Appendix: Vocabulary and Definitions

Three metrological parameters are discussed in this paper, namely the measurement resolution, the bias and the spatial resolution. Their definition, already given in [39, 52], are recalled below for the sake of complitness:

• Measurement resolution: in Ref. [55], the measurement resolution is defined by the smallest change in a quantity being measured that causes a perceptible change in the corresponding indication. More precisely, it is proposed in [56] to define it as the change in quantity being measured that causes a change in the corresponding indication greater than one standard deviation of the measurement noise, which enables us to quantify the measurement resolution. This definition is quite arbitrary, any other (reasonable) multiple of the standard deviation being also potentially acceptable, but the idea is that the resolution quantifies the smallest change not likely to be caused by measurement noise [56].
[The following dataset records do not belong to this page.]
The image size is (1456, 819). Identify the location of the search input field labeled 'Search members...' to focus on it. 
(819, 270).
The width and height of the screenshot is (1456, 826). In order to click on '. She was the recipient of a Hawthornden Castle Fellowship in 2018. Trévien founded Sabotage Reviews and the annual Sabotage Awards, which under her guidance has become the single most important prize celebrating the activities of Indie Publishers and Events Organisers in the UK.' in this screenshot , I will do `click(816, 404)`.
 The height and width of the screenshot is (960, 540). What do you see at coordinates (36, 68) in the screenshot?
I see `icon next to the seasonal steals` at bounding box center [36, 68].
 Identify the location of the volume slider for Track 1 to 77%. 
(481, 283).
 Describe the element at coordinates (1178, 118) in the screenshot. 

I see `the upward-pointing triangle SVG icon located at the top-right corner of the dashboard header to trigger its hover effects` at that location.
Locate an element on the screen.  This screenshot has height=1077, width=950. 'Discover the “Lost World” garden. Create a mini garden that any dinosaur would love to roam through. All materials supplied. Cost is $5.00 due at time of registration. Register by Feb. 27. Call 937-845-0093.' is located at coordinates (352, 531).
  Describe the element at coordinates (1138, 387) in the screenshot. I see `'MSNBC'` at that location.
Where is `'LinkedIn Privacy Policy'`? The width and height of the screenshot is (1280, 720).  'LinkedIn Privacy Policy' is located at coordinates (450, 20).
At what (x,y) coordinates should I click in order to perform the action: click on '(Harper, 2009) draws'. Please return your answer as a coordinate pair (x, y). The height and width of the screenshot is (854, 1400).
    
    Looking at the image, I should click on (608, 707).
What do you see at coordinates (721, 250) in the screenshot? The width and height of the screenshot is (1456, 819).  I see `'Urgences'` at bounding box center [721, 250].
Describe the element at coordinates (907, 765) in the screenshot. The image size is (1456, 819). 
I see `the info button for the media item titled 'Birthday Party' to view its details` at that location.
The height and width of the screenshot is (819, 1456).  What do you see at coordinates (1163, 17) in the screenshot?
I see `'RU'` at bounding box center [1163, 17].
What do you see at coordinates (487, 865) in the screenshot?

• Spatial resolution: the spatial resolution denoted by \(\ell _{\lambda }\) is defined here by the lowest period of a sinusoidal deformation that the technique is able to reproduce before losing a certain percentage \(\lambda\) of amplitude, this quantity being chosen a priori [57]. The advantage of this definition is that it is not based on an arbitrary value for the subset size in Local DIC or for the elements size in Global DIC. This makes it possible to compare the spatial resolution between these two techniques.

• Bias:a systematic error generally occurs when a given technique returns actual details in displacement and strain maps. It is due to the fact that the amplitude of such apparent details is generally lower than the amplitude of the actual detail. This apparent “damping” is a bias, which can be quantified by considering a sinusoidal reference displacement field, and measuring the relative loss of amplitude exhibited by the displacement field returned by the technique under study, as suggested in Refs. [57,58,59,60]. Of course, the loss of amplitude depends on the frequency f of the sine function. This loss of amplitude is denoted here by l(f). In this context, the spatial resolution defined above is defined for a given bias \(\lambda\), the relation between \(\ell _{\lambda }\) and \(\lambda\) being that \(\ell _{\lambda }\) is the smallest value such that \(l(1/\ell _{\lambda })=\lambda\). We call here \(\lambda\) the bias of the method. This is a slight abuse of language since fixing \(\lambda\) does not mean that the damping of any displacement or strain field is actually equal to this \(\lambda\) value. Note finally that for DIC, the effect quantified here by \(\lambda\) is often referred to as the “matching bias”, because it occurs when there is a mismatch between the subset shape function used to describe the displacement within subsets on the one hand, and the degree of the actual displacement if the latter is described by a polynomial on the other hand.